We propose BC-SAC as an algorithm for learning autonomous driving agents, which combines Soft Actor-Critic (SAC) with a behavior cloning (BC) learning term added to the actor objective. The critic update remains the same as in SAC. We use a simple reward function that linearly combines collision and off-road rewards.

The influence of different objectives in our method. For in-distribution states (according to the demonstration data), both IL and RL objectives provide learning signal. For out-of-distribution states, the RL objective dominates, since the IL objective is only applied in-distribution.

The advantage of BC-SAC can be intuitively visualized in the figure above. For in-distribution states, both imitation and RL terms contribute to learning. However, in out-of-distribution states where no demonstration data is available, the agent can fall back to learning from reward signals.

An overview of the method.

Result Highlights

We find that BC-SAC is able to outperform competing benchmarks (open and closed-loop imitation learning): BC and MGAIL [1], especially on the most challenging scenarios.

  • In this figure we plot failure rates on the most challenging evaluation sets: Top1 and Top10 (lower is better, with training on All and Top10). BC-SAC consistently achieves the lowest error rates.
  • In this next figure, we plot failure rates of BC, MGAIL, and BC-SAC across scenarios of varying difficulty levels (50% - 100%, lower is better). While all methods perform worse as the evaluation dataset becomes more challenging. BC-SAC always performs best and shows the least degradation.

[1] Bronstein, Eli, et al. "Hierarchical Model-Based Imitation Learning for Planning in Autonomous Driving." 2022 IEEE/RSJ International Conference on Intelligent Robots and Systems (IROS). IEEE, 2022.

Visualizations

  • Top1 Case - Left: MGAIL, Right: BC-SAC. MGAIL does not provide sufficient clearance with a car pulling out, and has a close call. BC-SAC provides sufficient clearance.

  • Top1 Case - Left: MGAIL, Right: BC-SAC. MGAIL proceeds on a narrow road with parked vehicles on both sides, resulting in a collision. BC-SAC conservatively slows down.

  • Top1 Case - Left: MGAIL, Right: BC-SAC. MGAIL has an overlap with a curb because of the large vehicle on the adjacent lane. BC-SAC accelerates to avoid being nudged into the curb.

  • Top1 Case - Left: MGAIL, Right: BC-SAC. The MGAIL agent drives too close to the double parked car with a pedestrian exiting a vehicle causing a collision; BC-SAC agent provides sufficient clearance and avoids the collision.

  • Top10 Case - Left: MGAIL, Right: BC-SAC. A parked car occupies part of the ego vehicle’s lane, the MGAIL agent keeps the current lane and collides with the parked car; BC-SAC agent is able to change lanes early and navigate around the parked car.

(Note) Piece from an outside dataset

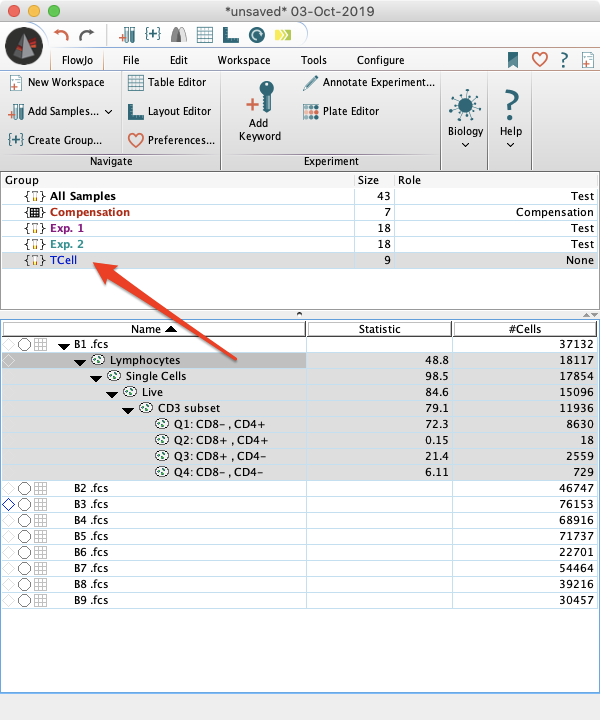Click the FlowJo logo icon
Screen dimensions: 600x720
(x=24, y=46)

  • Top10 Case - Left: MGAIL, Right: BC-SAC. MGAIL is sandwiched between two vehicles. BC-SAC changes lanes early and avoids the collision.

  • Top10 Case - Left: MGAIL, Right: BC-SAC. MGAIL proceeds straight and has a collision with the large vehicle. BC-SAC successfully navigates around the large vehicle without a collision.

  • Top10 Case - Left: MGAIL, Right: BC-SAC. MGAIL does not provide sufficient clearance and has a close-call with the large vehicle, while BC-SAC leaves an appropriately wide-clearance that avoids the incoming vehicle.

  • Top10 Case - Left: SAC, Right: BC-SAC. Without explicitly rewarding progress, SAC tends to slow down to avoid safety events. In this example the SAC agent slows down in the intersection causing a rear end collision; With the behavior cloning loss, our approach was able to drive with an appropriate speed profile through the intersection without a collision.

  • Top50 Case - Left: MGAIL, Right: BC-SAC. MGAIL has overlaps with road edges. BC-SAC proceeds normally without off-road events.